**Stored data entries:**
====================

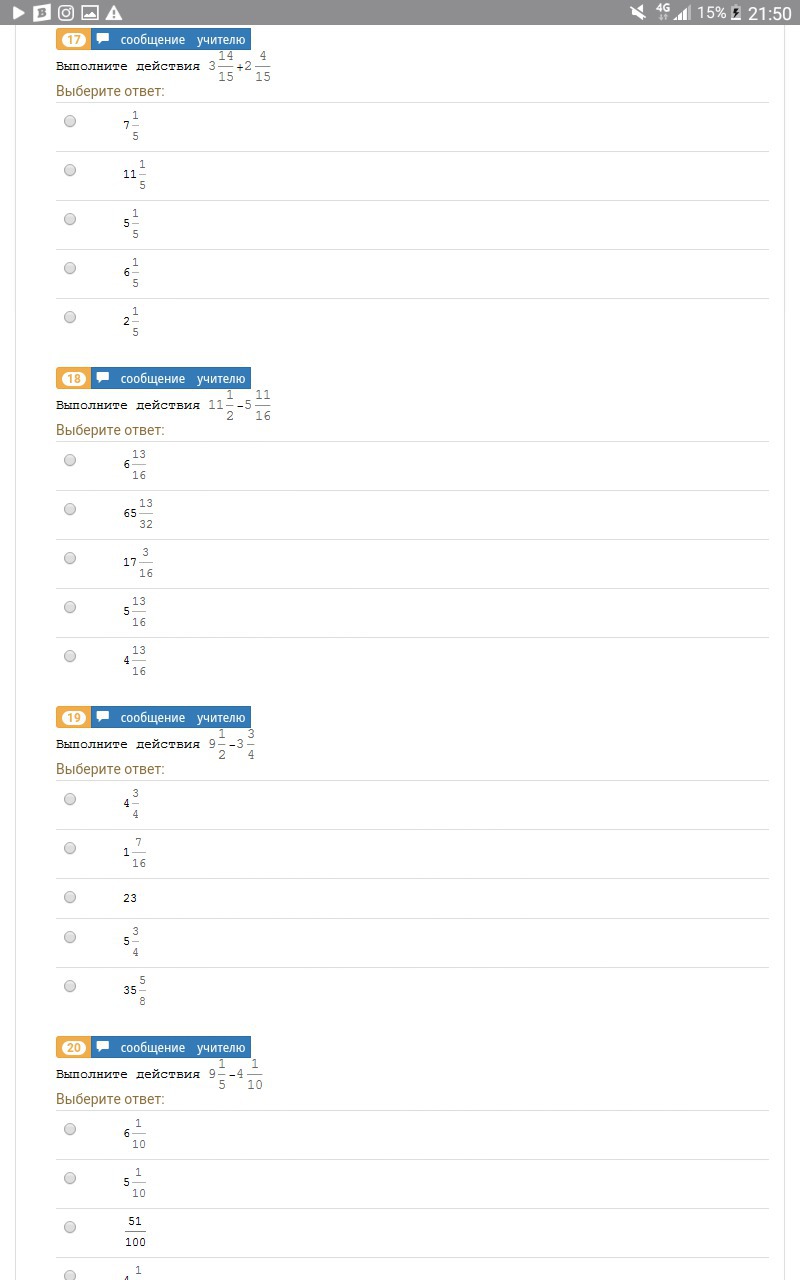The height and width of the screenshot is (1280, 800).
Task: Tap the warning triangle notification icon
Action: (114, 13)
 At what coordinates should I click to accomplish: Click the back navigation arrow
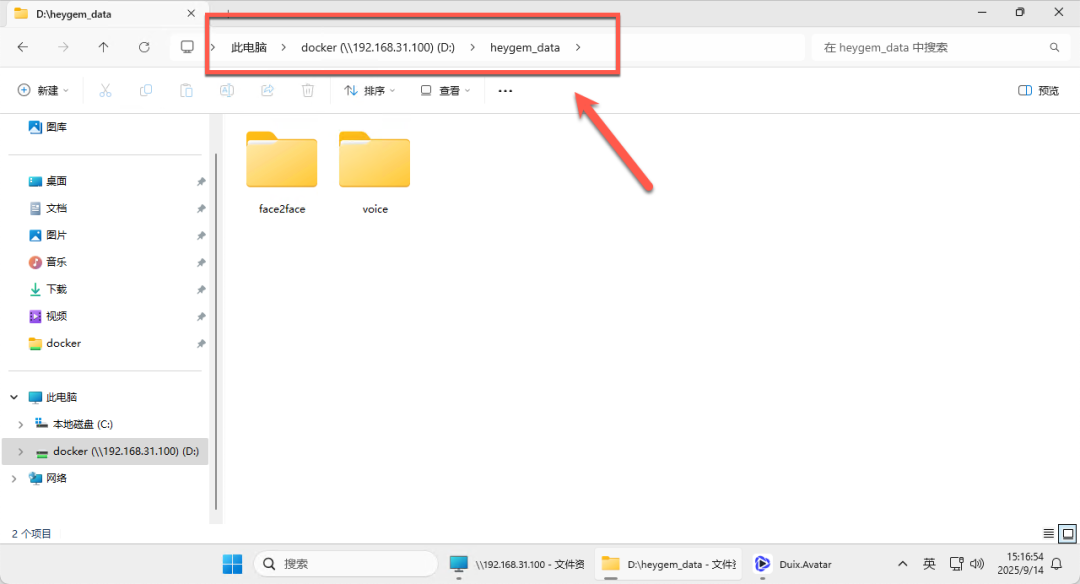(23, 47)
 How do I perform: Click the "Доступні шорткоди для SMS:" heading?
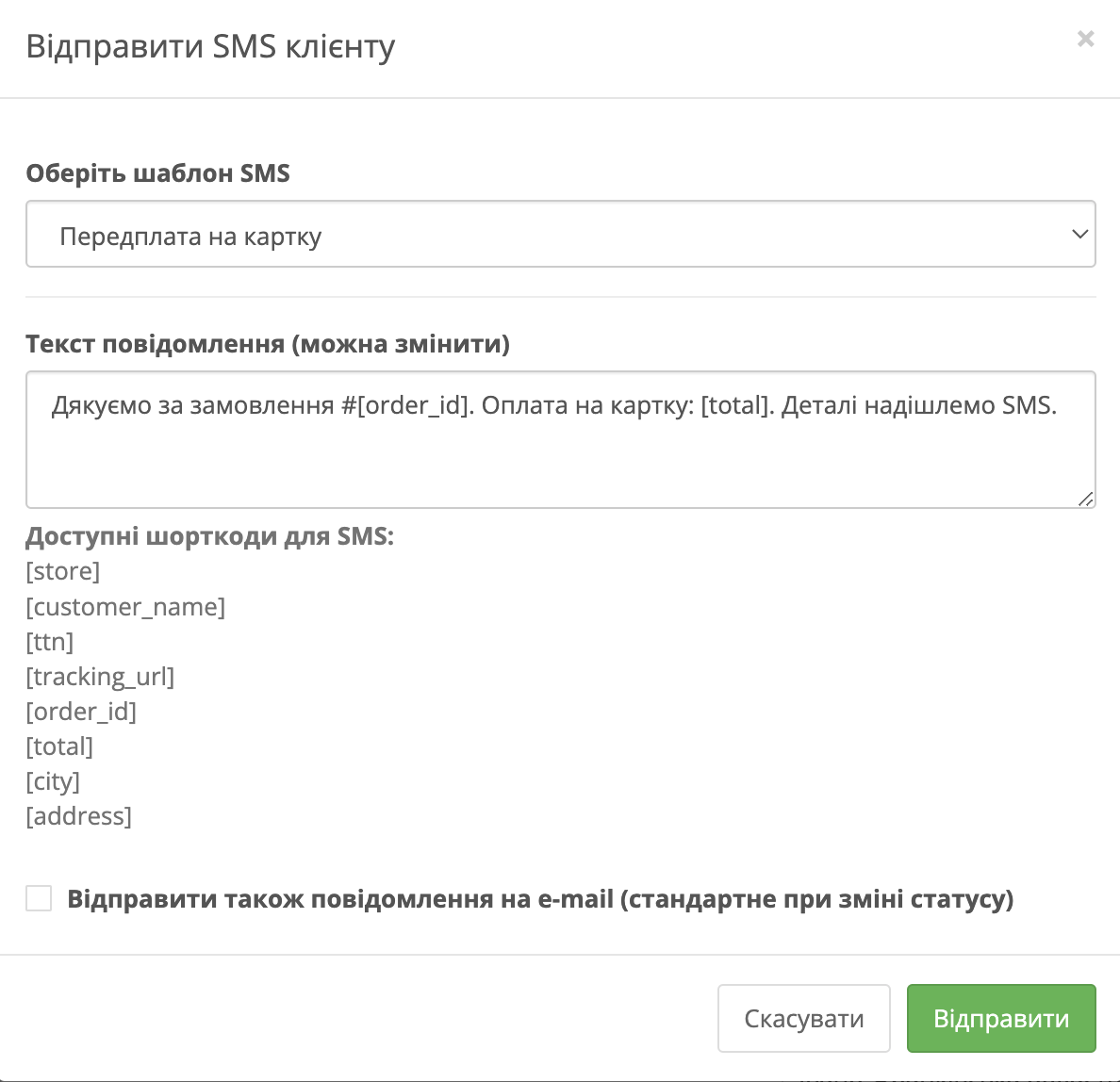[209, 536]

====================

**TASK ITEM:**
Every line from the one containing "How do I perform: Click" through the last line of the data, both included, is to be repeated exactly; the pictures are to be left out.

**SOLUTION TO THIS PROBLEM:**
 How do I perform: Click the "Доступні шорткоди для SMS:" heading?
[209, 536]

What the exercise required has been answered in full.